Search code examples
docker-swarmtraefik

Why can't Traefik find a container on the same network?

I have setup Docker Swarm with 3 nodes. They are all configured as part of the cluster. The master node is also a host for containers.

Each node has an NFS mount to NFS to store centralised data.

I have created an ElasticSearch cluster that is global, so it runs on all the nodes. This is configured to run in Docker Swarm using DNS Round Robin (dnsrr) in the cluser. As dnsrr does not allow ports to be exposed I have an Nginx proxy server that listens for requests on 19200 and then proxies them to the service elasticsearch on port 9200.

The Traefik, ElasticSearch Proxy and ElasticSearch nodes are all attached to the same overlay network called elastic_cluster. The network is 10.0.10.0/24.

I have configured Traefik so that it has a named host and answers to elasticsearch.homenetwork.local (not real domain) on port 443. (Let's Encrypt is configured) and should forward to the Nginx proxy.

However when I try and hit https://elasticsearch.homenetwork.local I get an error in the Traefik logs:

time="2017-12-02T22:50:37Z" level=warning msg="Error forwarding to http://10.0.10.3:19200, err: dial tcp 10.0.10.3:19200: getsockopt: no route to host"

Given that the Traefik service is on the 10.0.10.0/24 network I do not understand why I get this error. I am using Portainer to track the services and I can see that the Traefik service has an IP address of 10.0.10.4.

If I run an interactive session to the Nginx Proxy, which has an IP address of 10.0.10.7, I am able to ping 10.0.10.4 without issue.

The containers are all running Ubuntu.
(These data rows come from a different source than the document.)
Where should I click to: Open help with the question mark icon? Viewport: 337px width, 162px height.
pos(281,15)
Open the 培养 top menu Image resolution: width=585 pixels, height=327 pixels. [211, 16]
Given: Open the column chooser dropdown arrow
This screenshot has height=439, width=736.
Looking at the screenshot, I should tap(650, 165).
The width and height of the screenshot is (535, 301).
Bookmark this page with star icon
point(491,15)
There is no iptables involved.

Has anyone seen something like this before? I am struggling to work out what is wrong here so if anyone has any suggestions I would be very grateful for them. What is really annoying is that this used to work. I do not recall changing anything but obviously something has.
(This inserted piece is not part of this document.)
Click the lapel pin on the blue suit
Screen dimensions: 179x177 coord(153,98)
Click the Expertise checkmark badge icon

ElasticSearch service command:

docker service create --name elasticsearch \
                      --network elastic_cluster \
                      --constraint "node.labels.app_role == "elasticsearch" \
                      --mode global \
                      --endpoint-mode dnsrr \
                      docker.elastic.co/elasticsearch/elasticsearch:5.4.2 \
                      elasticsearch

ElasticSearch Proxy service command:

docker service create --name elasticsearch_proxy \
                      --network elastic_cluster \
                      --label traefik.enable=true \
                      --label traefik.backend=elasticsearch_proxy \
                      --label traefik.port=19200 \
                      --label traefik.frontend.rule=Host:elasticsearch.home.turtlesystems.co.uk \
                      --label traefik.docker.network=elastic_cluster \
                      nginx:1.13

nginx.conf - https://pastebin.com/Q5sXw6aw

Traefik service command

docker service create --name reverse_proxy \
                      --network elastic_cluster \
                      --network traefik-net \
                      --constraint "node.role == manager" \
                      --publish 80:80 \
                      --publish 8080:8080 \
                      --publish 443:443 \
                      traefik

traefik.toml - https://pastebin.com/GFPu8MYJ

Solution

  • After all of this it turned out that the reason I was having network problems was because of a faulty network cable.

    After replacing it everythig worked ok. Thank you for all the suggestions.